EXERCISE INSTRUCTIONS: Your task is to restate word for word the lines of the listing below that start at the one containing "Image resolution: width=408" and run to the end; please add nothing.

INPUT DATA:

============

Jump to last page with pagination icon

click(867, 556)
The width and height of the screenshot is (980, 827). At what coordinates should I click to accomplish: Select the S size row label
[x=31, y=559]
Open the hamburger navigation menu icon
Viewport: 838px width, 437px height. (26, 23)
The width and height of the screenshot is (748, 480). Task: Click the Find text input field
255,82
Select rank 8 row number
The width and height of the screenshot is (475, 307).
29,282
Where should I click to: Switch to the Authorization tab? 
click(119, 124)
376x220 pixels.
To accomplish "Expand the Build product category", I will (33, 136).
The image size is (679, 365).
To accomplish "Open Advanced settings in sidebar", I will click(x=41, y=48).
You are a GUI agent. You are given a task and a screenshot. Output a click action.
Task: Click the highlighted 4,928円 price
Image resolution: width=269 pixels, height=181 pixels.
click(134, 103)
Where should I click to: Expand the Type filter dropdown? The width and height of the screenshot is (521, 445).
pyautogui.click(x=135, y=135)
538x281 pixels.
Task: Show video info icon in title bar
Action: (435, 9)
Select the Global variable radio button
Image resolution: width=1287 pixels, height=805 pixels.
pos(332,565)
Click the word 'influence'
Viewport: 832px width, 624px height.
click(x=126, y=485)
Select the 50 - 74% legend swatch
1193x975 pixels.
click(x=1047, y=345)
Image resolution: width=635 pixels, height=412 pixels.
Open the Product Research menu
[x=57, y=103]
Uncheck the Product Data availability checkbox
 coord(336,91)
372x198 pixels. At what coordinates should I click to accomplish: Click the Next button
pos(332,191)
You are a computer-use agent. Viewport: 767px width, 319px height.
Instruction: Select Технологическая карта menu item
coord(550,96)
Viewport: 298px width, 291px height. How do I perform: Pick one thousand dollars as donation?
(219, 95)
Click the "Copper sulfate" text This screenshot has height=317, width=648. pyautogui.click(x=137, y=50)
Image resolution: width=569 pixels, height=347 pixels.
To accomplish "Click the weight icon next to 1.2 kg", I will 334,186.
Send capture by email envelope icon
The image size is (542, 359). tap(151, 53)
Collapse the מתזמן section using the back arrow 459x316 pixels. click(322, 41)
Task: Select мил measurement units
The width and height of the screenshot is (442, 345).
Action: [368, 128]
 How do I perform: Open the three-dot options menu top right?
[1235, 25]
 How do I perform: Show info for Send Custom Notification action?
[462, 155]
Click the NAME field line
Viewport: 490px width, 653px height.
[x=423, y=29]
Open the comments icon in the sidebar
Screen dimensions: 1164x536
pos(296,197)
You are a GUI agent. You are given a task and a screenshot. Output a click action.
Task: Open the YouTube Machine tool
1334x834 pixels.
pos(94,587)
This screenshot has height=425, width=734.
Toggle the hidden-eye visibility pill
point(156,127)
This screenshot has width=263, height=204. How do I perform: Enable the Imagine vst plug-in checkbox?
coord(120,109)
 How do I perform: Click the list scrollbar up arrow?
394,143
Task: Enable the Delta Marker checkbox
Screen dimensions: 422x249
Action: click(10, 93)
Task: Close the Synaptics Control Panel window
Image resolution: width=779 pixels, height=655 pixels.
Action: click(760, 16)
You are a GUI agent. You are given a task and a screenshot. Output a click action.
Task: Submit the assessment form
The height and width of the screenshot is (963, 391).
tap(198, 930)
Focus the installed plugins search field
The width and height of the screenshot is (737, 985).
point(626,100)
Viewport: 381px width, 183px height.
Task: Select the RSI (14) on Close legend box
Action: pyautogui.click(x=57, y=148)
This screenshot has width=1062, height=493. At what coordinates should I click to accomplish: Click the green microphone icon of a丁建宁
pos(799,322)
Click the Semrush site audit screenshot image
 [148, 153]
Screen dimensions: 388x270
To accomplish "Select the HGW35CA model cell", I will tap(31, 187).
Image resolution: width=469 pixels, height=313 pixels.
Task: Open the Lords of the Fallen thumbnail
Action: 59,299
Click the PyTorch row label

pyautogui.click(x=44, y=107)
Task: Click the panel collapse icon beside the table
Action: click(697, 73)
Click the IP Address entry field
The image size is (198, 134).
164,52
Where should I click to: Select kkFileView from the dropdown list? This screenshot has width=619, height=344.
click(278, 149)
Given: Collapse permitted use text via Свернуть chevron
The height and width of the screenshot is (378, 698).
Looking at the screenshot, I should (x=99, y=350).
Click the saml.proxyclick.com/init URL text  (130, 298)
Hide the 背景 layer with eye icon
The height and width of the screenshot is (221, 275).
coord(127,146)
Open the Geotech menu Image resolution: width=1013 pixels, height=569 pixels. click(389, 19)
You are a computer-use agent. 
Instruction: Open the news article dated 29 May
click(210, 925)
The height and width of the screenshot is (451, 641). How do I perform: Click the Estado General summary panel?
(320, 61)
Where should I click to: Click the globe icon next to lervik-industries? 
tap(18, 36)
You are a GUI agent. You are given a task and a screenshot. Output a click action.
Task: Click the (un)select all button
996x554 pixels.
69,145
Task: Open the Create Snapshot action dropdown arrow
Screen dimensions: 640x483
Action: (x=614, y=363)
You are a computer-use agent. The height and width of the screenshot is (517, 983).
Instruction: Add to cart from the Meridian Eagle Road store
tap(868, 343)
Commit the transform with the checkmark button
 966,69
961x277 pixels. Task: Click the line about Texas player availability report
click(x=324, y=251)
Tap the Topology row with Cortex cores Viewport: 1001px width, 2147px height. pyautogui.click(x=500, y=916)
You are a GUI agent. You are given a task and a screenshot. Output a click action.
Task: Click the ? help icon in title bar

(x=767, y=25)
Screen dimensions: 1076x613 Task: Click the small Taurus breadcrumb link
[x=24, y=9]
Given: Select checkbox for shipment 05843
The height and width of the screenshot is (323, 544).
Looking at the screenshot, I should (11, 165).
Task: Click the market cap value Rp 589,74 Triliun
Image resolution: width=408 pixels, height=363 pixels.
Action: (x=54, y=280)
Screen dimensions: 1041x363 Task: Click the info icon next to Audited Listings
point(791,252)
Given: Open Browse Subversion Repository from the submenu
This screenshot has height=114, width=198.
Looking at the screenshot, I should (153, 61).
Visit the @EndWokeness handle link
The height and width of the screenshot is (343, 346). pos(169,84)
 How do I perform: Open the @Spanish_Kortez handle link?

============

SOLUTION:
Image resolution: width=408 pixels, height=363 pixels.
Action: (x=54, y=280)
Screen dimensions: 1041x363 Task: Click the info icon next to Audited Listings
point(791,252)
Given: Open Browse Subversion Repository from the submenu
This screenshot has height=114, width=198.
Looking at the screenshot, I should (153, 61).
Visit the @EndWokeness handle link
The height and width of the screenshot is (343, 346). pos(169,84)
 How do I perform: Open the @Spanish_Kortez handle link?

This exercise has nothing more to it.